Sentence reads - Understanding the genetic and environmental factors that influence the progression of COVID-19 and its variants is essential for developing effective public health policies [REF]. The reference (Bastard P, et al. (2020) Autoantibodies against type I IFNs in patients with life-threatening COVID-19. Science 370(6515):eabd4585. doi: 10.1126/science.abd4585) was not focused on COVID-19 variants or public health.

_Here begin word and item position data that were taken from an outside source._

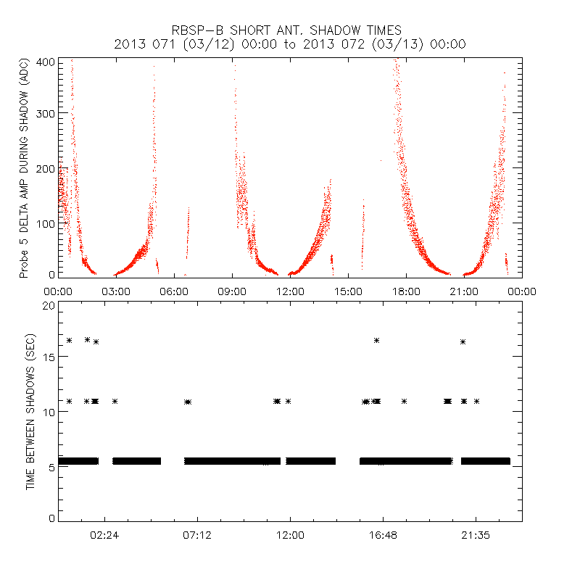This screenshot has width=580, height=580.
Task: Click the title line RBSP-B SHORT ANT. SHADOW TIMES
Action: tap(286, 30)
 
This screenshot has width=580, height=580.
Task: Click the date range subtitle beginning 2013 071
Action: tap(290, 44)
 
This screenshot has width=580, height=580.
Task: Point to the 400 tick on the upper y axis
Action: tap(46, 62)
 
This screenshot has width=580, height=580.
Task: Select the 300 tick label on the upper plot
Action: tap(46, 113)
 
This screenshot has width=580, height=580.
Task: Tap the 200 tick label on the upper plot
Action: tap(46, 168)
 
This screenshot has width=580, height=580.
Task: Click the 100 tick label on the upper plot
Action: tap(46, 223)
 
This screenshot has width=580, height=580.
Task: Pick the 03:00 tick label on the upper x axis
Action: tap(116, 291)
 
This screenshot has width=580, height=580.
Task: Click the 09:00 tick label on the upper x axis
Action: tap(232, 291)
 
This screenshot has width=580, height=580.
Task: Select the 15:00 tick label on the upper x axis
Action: tap(348, 291)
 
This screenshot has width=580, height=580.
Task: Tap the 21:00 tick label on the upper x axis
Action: tap(464, 291)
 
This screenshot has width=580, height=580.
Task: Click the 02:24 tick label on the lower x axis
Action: tap(104, 536)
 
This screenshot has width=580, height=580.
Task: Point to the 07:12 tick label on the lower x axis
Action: tap(197, 536)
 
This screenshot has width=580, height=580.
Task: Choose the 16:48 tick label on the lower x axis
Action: tap(383, 536)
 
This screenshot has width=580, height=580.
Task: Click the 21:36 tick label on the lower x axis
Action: tap(476, 536)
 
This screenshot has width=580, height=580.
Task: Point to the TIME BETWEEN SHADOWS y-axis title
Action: tap(30, 411)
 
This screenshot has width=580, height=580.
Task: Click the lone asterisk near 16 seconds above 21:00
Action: tap(463, 341)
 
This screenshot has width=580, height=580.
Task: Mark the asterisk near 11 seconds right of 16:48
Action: tap(404, 401)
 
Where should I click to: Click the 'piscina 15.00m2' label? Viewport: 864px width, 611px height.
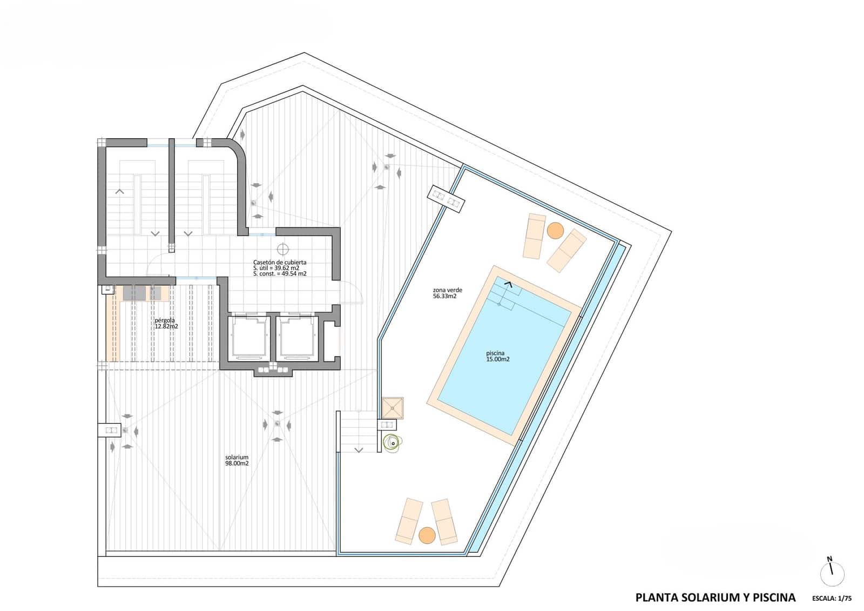point(497,357)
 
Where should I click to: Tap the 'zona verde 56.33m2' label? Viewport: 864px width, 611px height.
point(447,293)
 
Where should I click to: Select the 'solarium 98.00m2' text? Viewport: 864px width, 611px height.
point(237,460)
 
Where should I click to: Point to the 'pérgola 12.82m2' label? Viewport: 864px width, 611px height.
point(166,323)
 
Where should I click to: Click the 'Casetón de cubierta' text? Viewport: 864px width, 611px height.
point(280,263)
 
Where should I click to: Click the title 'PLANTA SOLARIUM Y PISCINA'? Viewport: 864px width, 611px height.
point(716,597)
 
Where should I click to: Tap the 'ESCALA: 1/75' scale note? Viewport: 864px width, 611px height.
point(832,599)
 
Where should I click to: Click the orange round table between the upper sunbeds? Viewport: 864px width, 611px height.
point(555,231)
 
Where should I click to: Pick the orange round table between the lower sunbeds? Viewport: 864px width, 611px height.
point(427,535)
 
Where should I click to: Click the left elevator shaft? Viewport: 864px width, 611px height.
point(249,338)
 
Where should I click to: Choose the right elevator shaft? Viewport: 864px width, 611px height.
point(297,338)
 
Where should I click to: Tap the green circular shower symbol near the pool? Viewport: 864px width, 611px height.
point(391,442)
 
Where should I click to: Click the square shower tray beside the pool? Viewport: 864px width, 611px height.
point(393,408)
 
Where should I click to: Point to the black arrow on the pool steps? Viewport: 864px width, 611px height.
point(508,281)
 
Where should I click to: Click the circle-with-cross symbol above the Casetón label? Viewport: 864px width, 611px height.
point(282,249)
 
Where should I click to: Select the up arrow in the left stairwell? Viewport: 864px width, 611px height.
point(120,191)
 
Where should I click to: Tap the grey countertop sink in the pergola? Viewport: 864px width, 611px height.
point(134,293)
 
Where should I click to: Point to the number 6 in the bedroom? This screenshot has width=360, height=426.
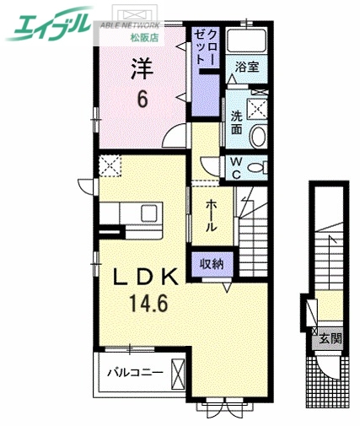point(142,100)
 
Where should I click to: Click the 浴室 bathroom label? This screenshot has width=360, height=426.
point(246,66)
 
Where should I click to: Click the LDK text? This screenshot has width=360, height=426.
point(141,277)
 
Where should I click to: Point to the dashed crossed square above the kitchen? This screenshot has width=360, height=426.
point(110,164)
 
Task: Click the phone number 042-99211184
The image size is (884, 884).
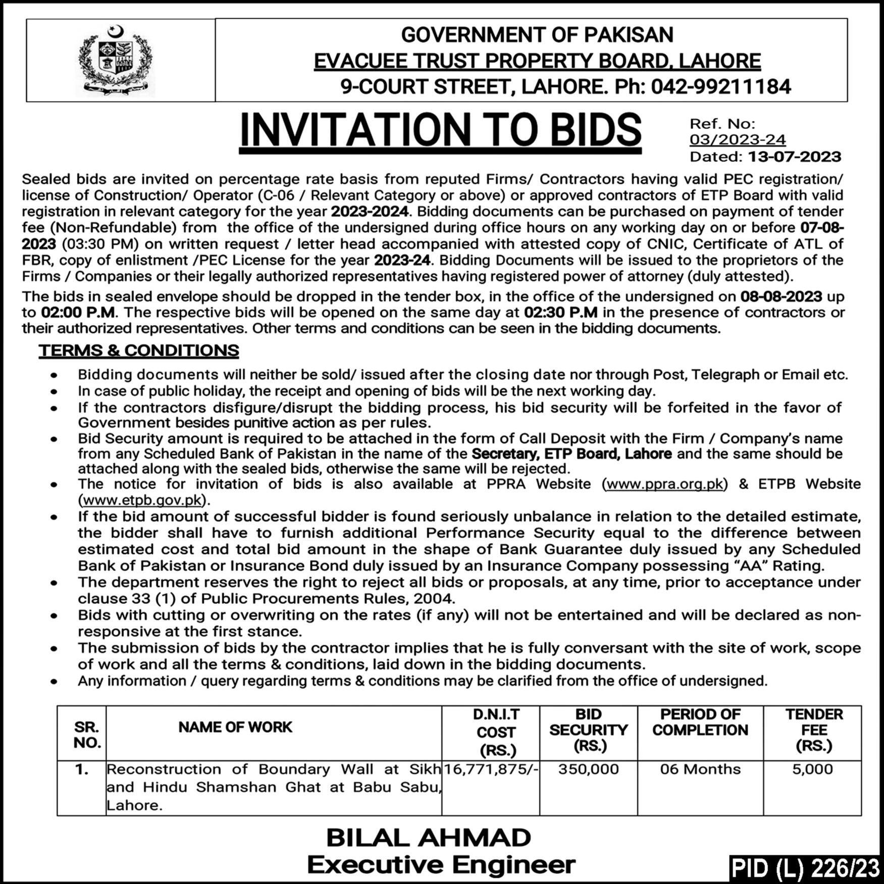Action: coord(720,87)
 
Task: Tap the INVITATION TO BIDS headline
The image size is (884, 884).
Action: coord(440,130)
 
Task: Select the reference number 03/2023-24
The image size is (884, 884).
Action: coord(738,140)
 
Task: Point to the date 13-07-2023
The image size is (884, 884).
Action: coord(794,157)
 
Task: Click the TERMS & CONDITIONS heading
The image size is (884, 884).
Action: coord(139,350)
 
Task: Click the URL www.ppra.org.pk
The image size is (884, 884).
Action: coord(665,484)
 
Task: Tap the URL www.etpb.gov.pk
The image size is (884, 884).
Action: coord(143,500)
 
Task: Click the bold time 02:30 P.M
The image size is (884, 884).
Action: coord(560,313)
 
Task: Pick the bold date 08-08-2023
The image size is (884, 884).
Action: coord(782,296)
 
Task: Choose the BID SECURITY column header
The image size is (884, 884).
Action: coord(588,730)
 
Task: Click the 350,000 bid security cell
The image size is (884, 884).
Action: coord(588,769)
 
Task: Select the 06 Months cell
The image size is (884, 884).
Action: coord(700,769)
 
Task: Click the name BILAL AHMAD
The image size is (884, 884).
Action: coord(429,839)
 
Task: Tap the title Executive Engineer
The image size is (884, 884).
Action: coord(441,865)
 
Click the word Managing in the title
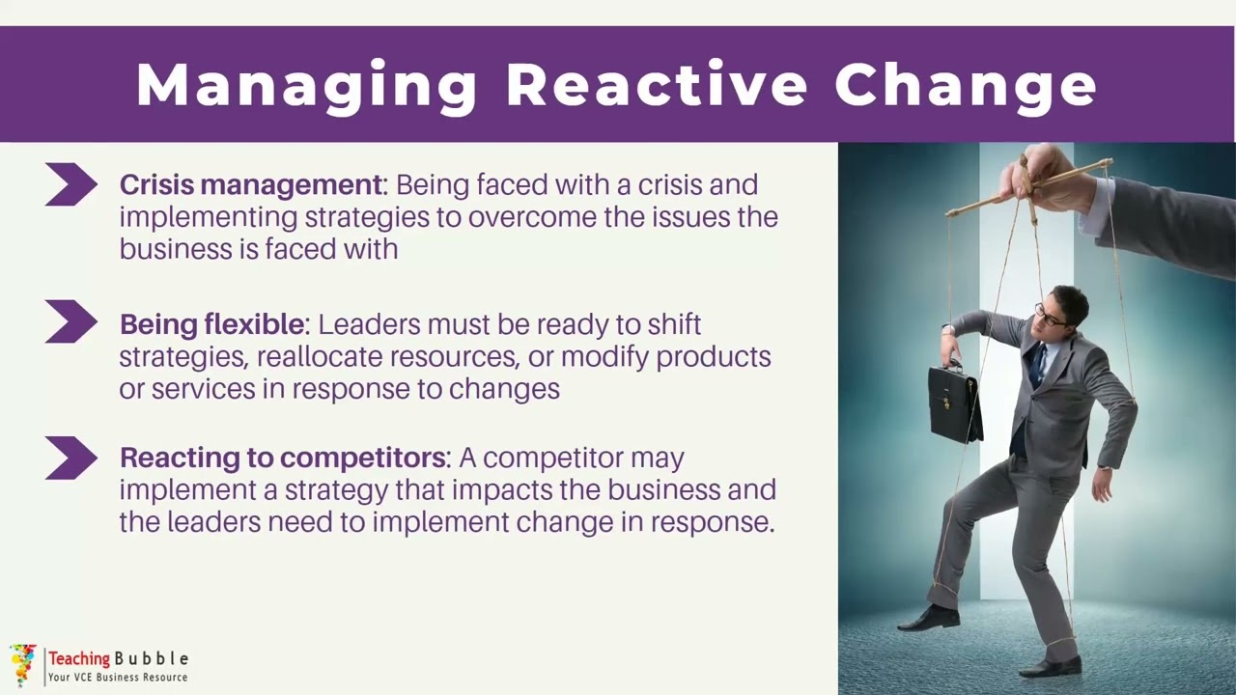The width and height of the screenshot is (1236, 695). [307, 85]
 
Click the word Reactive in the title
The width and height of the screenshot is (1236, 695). [657, 85]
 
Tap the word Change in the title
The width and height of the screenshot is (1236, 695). [966, 85]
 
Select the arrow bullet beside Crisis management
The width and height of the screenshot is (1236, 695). [70, 184]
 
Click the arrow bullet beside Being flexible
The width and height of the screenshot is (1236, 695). [70, 322]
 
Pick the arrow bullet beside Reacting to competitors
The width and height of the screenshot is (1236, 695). [70, 459]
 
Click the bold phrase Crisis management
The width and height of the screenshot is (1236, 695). [251, 184]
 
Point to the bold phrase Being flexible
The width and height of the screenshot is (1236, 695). [212, 324]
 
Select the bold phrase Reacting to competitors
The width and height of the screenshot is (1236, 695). [284, 457]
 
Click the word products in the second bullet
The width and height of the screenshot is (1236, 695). [713, 357]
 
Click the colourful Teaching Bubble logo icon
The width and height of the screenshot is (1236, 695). [23, 664]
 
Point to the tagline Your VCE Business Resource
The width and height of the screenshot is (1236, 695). [118, 678]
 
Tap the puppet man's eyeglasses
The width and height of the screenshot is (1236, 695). [1051, 316]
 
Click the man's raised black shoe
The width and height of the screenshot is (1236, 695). [929, 618]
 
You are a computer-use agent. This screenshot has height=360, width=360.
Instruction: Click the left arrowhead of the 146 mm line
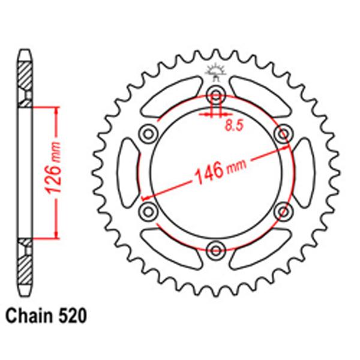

Sentence reads - A study by Evans et al. [REF] reported that the timely establishment of Ebola Treatment Centers (ETCs) in Sierra Leone was associated with a reduction in case fatality rates (CFRs) from 70–40%, highlighting the importance of accessible and effective treatment facilities. The reference (Evans, D. K., Goldstein, M., & Popova, A. (2015). Health-care worker mortality and the legacy of the Ebola epidemic. The Lancet Global Health, 3(8), e439-e440) modeled how the loss of health-care workers - defined here as doctors, nurses, and midwives - to Ebola might affect maternal, infant, and under-5 mortality. There was no mention of ETCs and no specific mention of reduced CFRs from 70–40%.
Sentence reads - A study by Tiffany et al. (REF) indicated that community engagement efforts led to increased compliance with public health measures and a greater willingness to report suspected cases. The reference (Tiffany, A., et al. (2017). Estimating the number of secondary Ebola cases resulting from an unsafe burial and risk factors for transmission during the West Africa Ebola epidemic. PLoS Neglected Tropical Diseases, 11(6), e0005491.) focused on safe dignified burial practices and not on willingness to report suspected cases.